## Objectives:
1: In the triangle problem page, what area does the triangle formed by line L and the coordinate axes have?
2: Decide whether each statement agrees with the triangle problem page. Answer yes or no, and quote the deciding words.
(a) The triangle formed by line L and the coordinate axes has an area of 48 square units.
(b) The perpendicular from the origin to L makes an angle of 30° with the positive x-axis.
(c) Option D gives the value 83.
3: Continue the triangle problem page from its final sentence by carrying the second solution forward.

## Page excerpt:
Question

Let the area of the triangle formed by a straight line $ L: x + by + c = 0 $ with co-ordinate axes be 48 square units. If the perpendicular drawn from the origin to the line $ L $ makes an angle of $ 45^\circ $ with the positive x-axis, then the value of $ b^2 + c^2 $ is:

• A. 90
• B. 93
• C. 97
• D. 83

Hint:

In problems like these, the area of the triangle can be found using the formula \( \frac{1}{2} \times \text{base} \times \text{height} \), where base and height are the distances from the origin to the x-axis and y-axis, respectively. Also, remember to use trigonometric relations to find these distances.

Answer 1

The Correct Option is C

\(\frac{x}{-c} + \frac{y}{-c/b} = 1\)  
Area of triangle \( = \frac{1}{2} \left| \frac{c^2}{b} \right| = 48 \) \(\left| \frac{c^2}{b} \right| = 96 \) 
\(\Rightarrow -c = - \frac{c}{b} \) \(\Rightarrow b = 1 \quad \Rightarrow c^2 = 96 \) \(\Rightarrow b^2 + c^2 = 97 \)

Answer 2

We are given a straight line \( L: x + by + c = 0 \) that cuts the coordinate axes and encloses a triangle with area \( 48 \, \text{sq. units} \). The perpendicular from the origin to this line makes an angle of \( 45^\circ \) with the positive x-axis. We must find \( b^2 + c^2 \).

## Source excerpt:
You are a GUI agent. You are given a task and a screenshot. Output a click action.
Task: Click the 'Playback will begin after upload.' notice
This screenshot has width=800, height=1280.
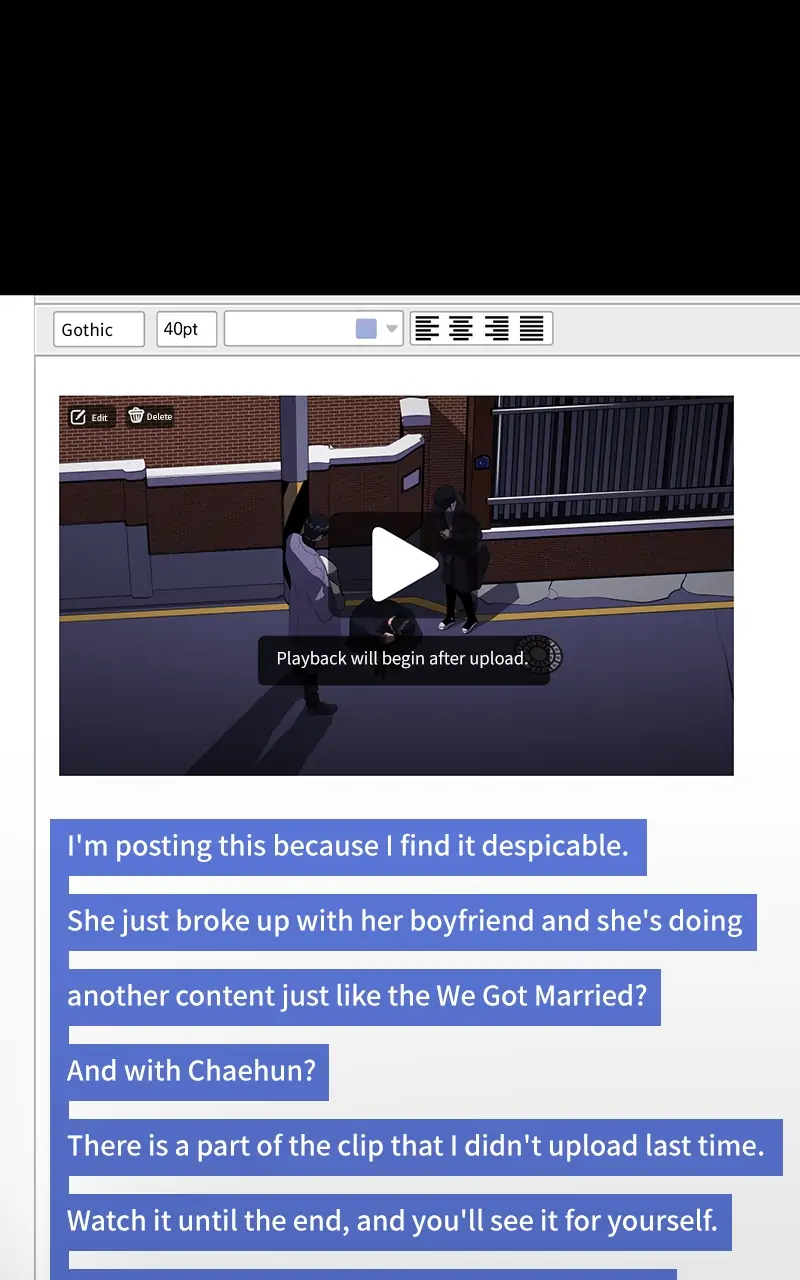pyautogui.click(x=402, y=659)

## Results in order:
1: 48 square units.

2:
(a) Yes: "be 48 square units"
(b) No: "makes an angle of $ 45^\circ $ with the positive x-axis"
(c) Yes: "D. 83"

3:
Concept Used:

The general equation of a line is \( Ax + By + C = 0 \). The perpendicular distance from the origin to this line is given by:

\[ p = \frac{|C|}{\sqrt{A^2 + B^2}} \]

The slope of the perpendicular from the origin is the same as the direction of the normal vector to the line, which is \( \mathbf{n} = (A, B) \). The angle \( \theta \) that the perpendicular makes with the x-axis satisfies:

\[ \tan \theta = \frac{B}{A} \]

Here, \( A = 1, B = b, C = c \).

Step-by-Step Solution:

Step 1: From the given information, since the perpendicular makes a \(45^\circ\) angle with the positive x-axis,

\[ \tan 45^\circ = \frac{b}{1} \Rightarrow b = 1. \]

Step 2: Find the intercepts of the line on the coordinate axes.

For the x-intercept, set \( y = 0 \):

\[ x + c = 0 \Rightarrow x = -c. \]

For the y-intercept, set \( x = 0 \):

\[ b y + c = 0 \Rightarrow y = -\frac{c}{b}. \]

Hence, the intercepts are \( (-c, 0) \) and \( (0, -\tfrac{c}{b}) \).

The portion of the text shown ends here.